The Packers have both a new special teams coordinator and a new kicker. Naturally, one is going to get questions about the other. And since the new kicker most recently did the bulk of the kicking in the historically balmy state of Florida, people want to know whether or not he can make the transition to kicking in the much more temperate climate of Green Bay, Wisconsin.
For his part, special teams coordinator Cam Achord isn’t worried.
“For me, personally, I think there’s more made of it than it is,”
he said of the difficulty of kicking in the cold. “I mean, just think of the history here, right? Ryan Longwell, Oregon, Cal. Pretty good here, right? Mason Crosby, Texas, Colorado. Pretty good here.”
To his point, Longwell and Crosby weren’t exactly kicking in Florida, but both did manage the Wisconsin temperatures well enough to carve out long careers for the Packers — though, in fairness, Longwell ultimately fled for indoor kicking in Minnesota.

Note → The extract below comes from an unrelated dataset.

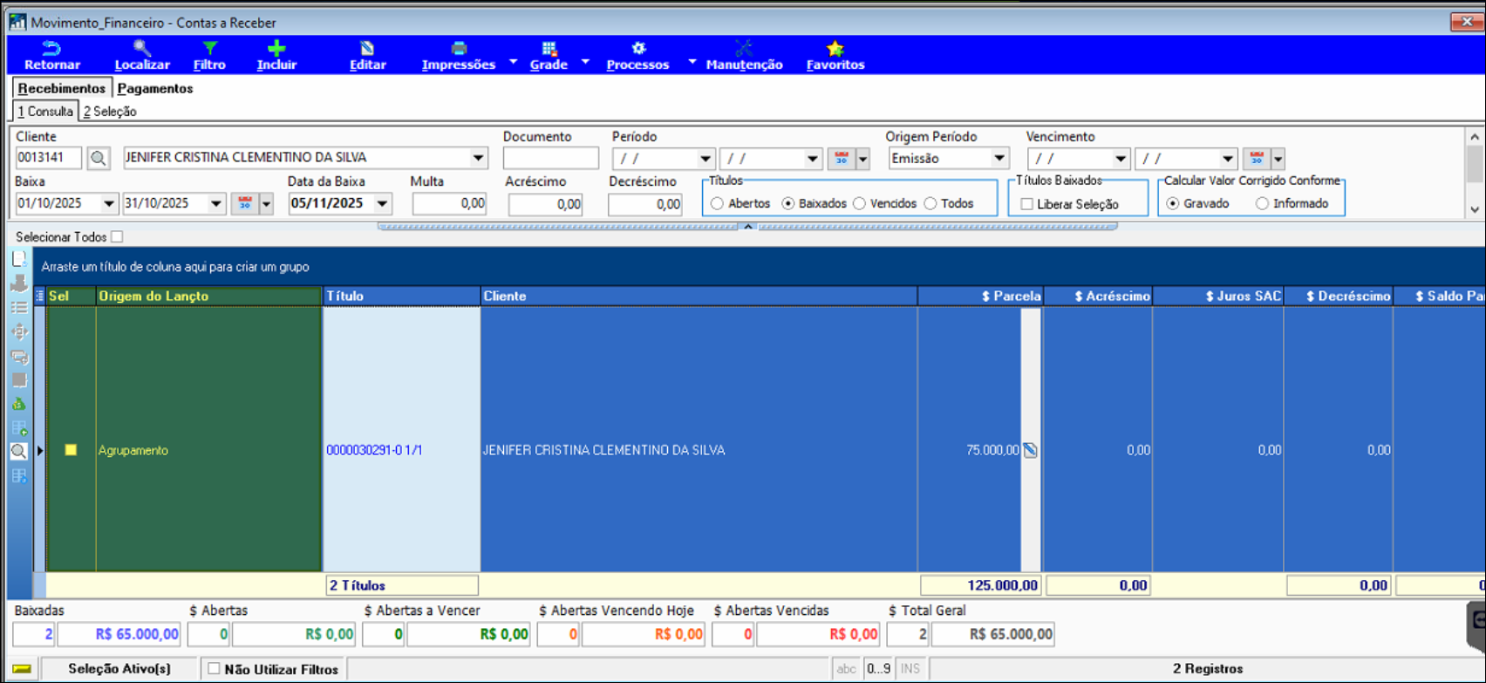Click the magnifier button beside Cliente code
This screenshot has width=1486, height=683.
point(99,159)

But is the question even worth asking to begin with? Should we worry at all about kickers battling the cold? Or was Achord just going to say that because coaches are going to defend their guys, no matter what?
The data shows Achord’s got a point.
Over the past 10 years, kickers league-wide have converted 83.96% of their kicks in outdoor games when the kickoff temperature is 36 degrees Fahrenheit or higher. When the temperature is 35 degrees or lower at kickoff, field goal percentage does drop, but only slightly. The league-wide conversion rate is just 83.55% in colder games.
At Lambeau Field, specifically, the numbers are even more unusual. In warmer games (36 degrees or higher at kickoff) the conversion rate on field goals over the last decade is 81.55%, but in cold-weather games, the conversion rate is 86.32%.
To me, this seems like a selection question more than an ability question. It’s not a matter of whether or not kickers can handle the cold; teams kicking in the cold (especially at Lambeau Field) likely already assume that their kickers can’t convert from as far away, leading to higher percentages in the cold (or at least, not as low as you’d assume on a league-wide basis).
If Trey Smack can kick at all, then he can probably kick fine enough to get the job done in the cold. The job doesn’t appear to be all that different. And if anything is different, it’s probably that he won’t be kicking from as far away in cold weather as he would be in normal circumstances. For right now, hold off on worries about cold weather kicking for the Packers’ newest kicking project.
Besides, plummeting temperatures are a long way away, and outdoor stadiums are becoming an endangered species. That won’t help him at Lambeau Field playoff games, but if the Packers just resolve to only score touchdowns, that’ll solve that problem anyway.